Over the last 10 to 15 years, the practice of requiring individuals to agree to arbitrate rather than litigate any future disputes (or forgo the product, service or employment altogether) has been heavily criticized by government agencies, the media, academics and consumer groups. Arbitration, it turns out, is not always faster and cheaper (the two major benefits claimed), and it can suppress the number of consumers pursuing legal remedies, the likelihood of success and the amount of damages.
People buy insurance for peace of mind and financial security and protection, rather than economic gain. The insurer’s obligation to pay a covered claim creates a very different relationship than that found in most contracts, as the policyholder cannot obtain a different policy if an insurer inappropriately delays or denies coverage and full payment. All states require insurers to adjust claims with their policyholders’ best interests in mind.
However, placing mandatory arbitration clauses in insurance policies restructures this crucial aspect of the insurer-insured relationship. Companies presumably employ pre-dispute mandatory arbitration provisions because they believe arbitration generally benefits them – and a growing amount of research suggests they are right. In addition, arbitration proceedings are usually confidential, not subject to judicial or regulatory review (absent fraud), and may contractually limit remedies and damages policyholders would otherwise have under their state law. Manipulating the dispute resolution process in this manner in insurance is in conflict with the duties insurers owe their policyholders and is not holding their policyholders’ interests “at least equal to their own.”
These concerns are why NAIC consumer representatives have requested the NAIC amend the Model Unfair Trade Practices Act to prohibit mandatory pre-dispute arbitration clauses in insurance policies sold to individuals, and ideally small businesses. An NAIC working group is now considering this action.

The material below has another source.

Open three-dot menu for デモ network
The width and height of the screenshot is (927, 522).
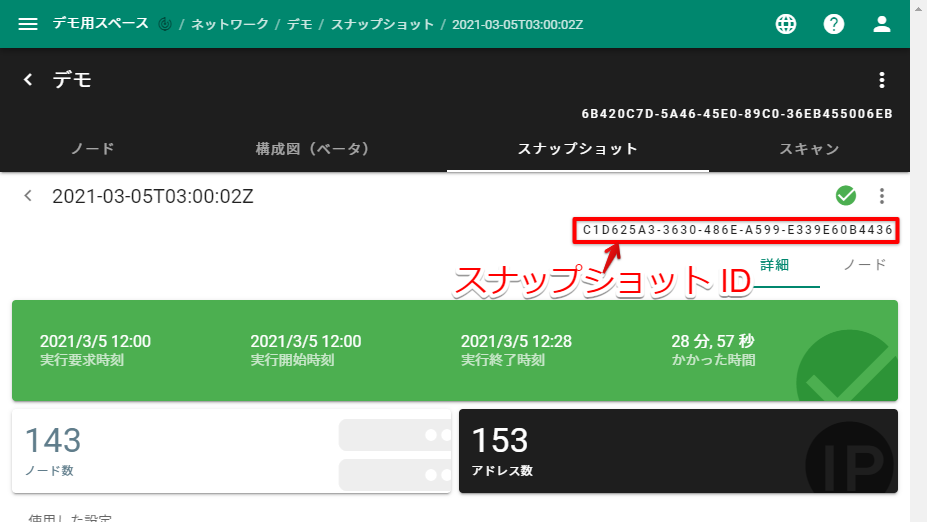881,80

This request should not be a difficult one, because it is actually ‘arbitration neutral.’ If arbitration is truly as advantageous to consumers as proponents assert – i.e. a neutral forum rather than one favoring the entity that drafts the contracts – then insurers should have no need to insist on its use before a dispute has even arisen.

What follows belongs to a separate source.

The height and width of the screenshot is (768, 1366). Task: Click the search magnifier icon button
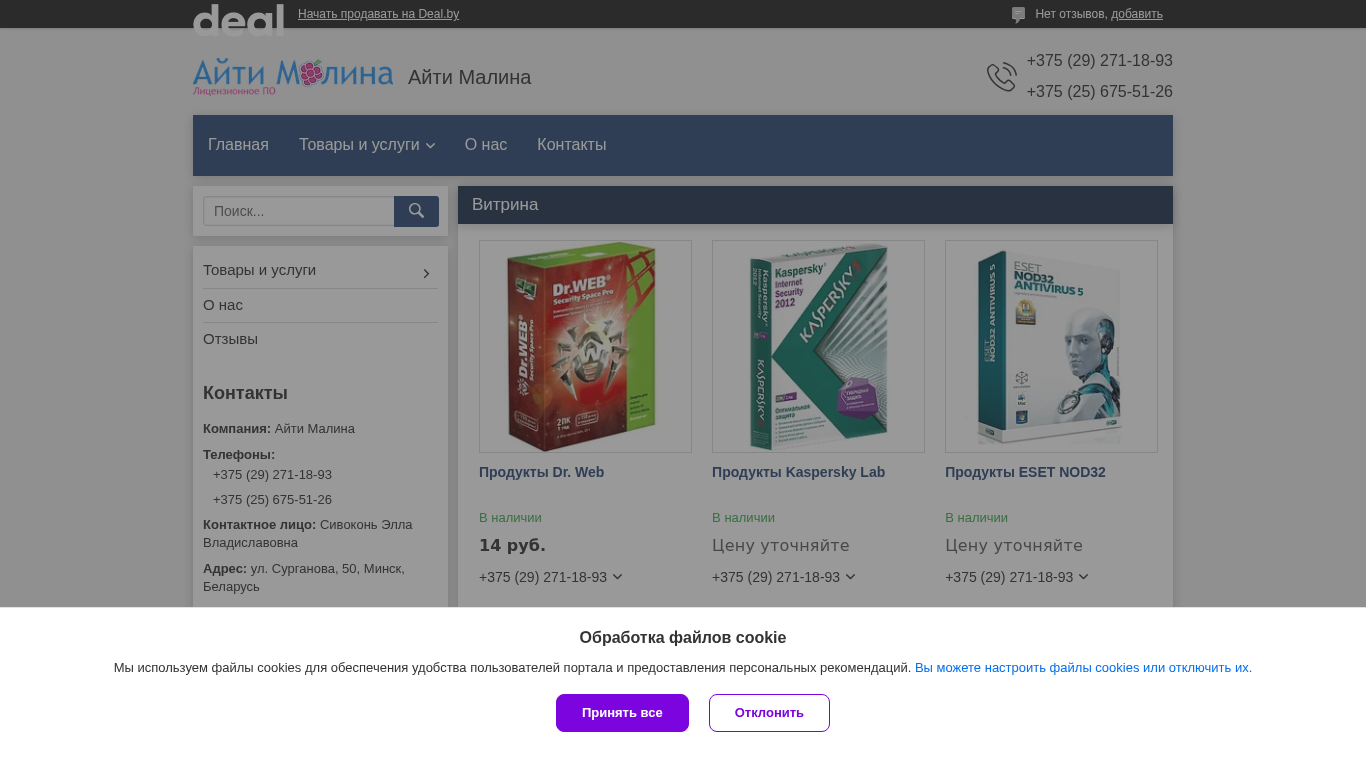(416, 211)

There is no good public-policy reason to force the use of arbitration. True freedom of contract requires a knowing relinquishment of our constitutional right to a trial, which can only occur once a specific dispute has materialized. The more arbitration proponents ignore this fact and continue to trumpet the benefits of arbitration (mandated through clauses buried in complex legal documents), the more suspect their assertions are. One logical conclusion is that financial services companies believe that without mandating arbitration, few consumers would opt to use it.
Thanks to the strong presumption favoring state insurance regulation in the McCarran- Ferguson Act, states can regulate arbitration in insurance despite the Federal Arbitration Act [FAA], which otherwise pre-empts most state laws restricting arbitration. Every court considering the application of McCarran Ferguson to the FAA has acknowledged that states can ban or restrict arbitration clauses in insurance contracts as long as the state prohibition “regulates the business of insurance” and the proposed arbitration provision would prejudice that law’s purpose.

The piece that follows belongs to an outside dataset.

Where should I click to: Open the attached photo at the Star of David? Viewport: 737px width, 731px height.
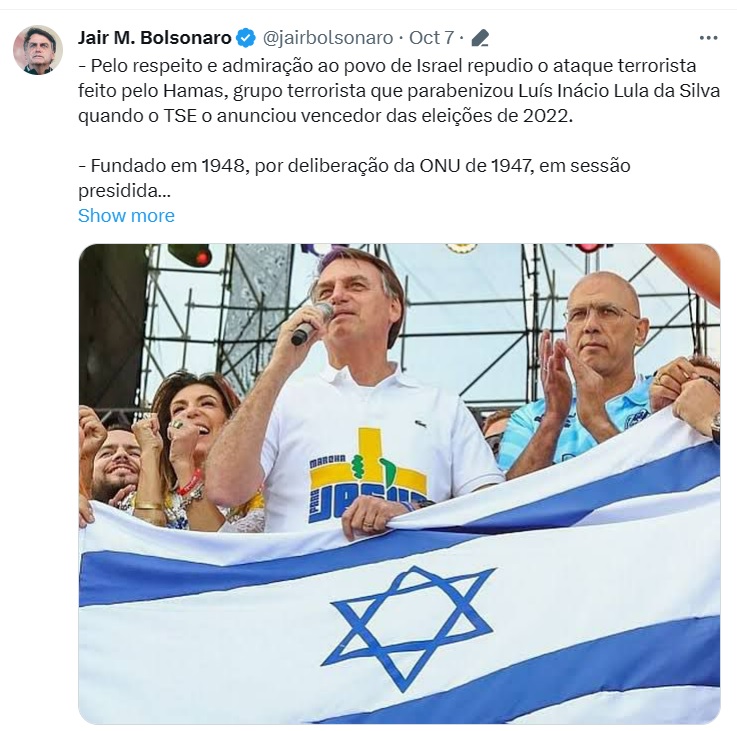coord(408,629)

What is needed to preserve state regulatory authority and policyholder choice, then, is this clear declaration of policy. The proposed amendment to the Model Unfair Trade Practices Act would accomplish that.
Peter Kochenburger teaches insurance law at the University of Connecticut School of Law. He is a NAIC consumer representative, was elected to the American Law Institute in 2013 and graduated from Harvard Law School in 1986.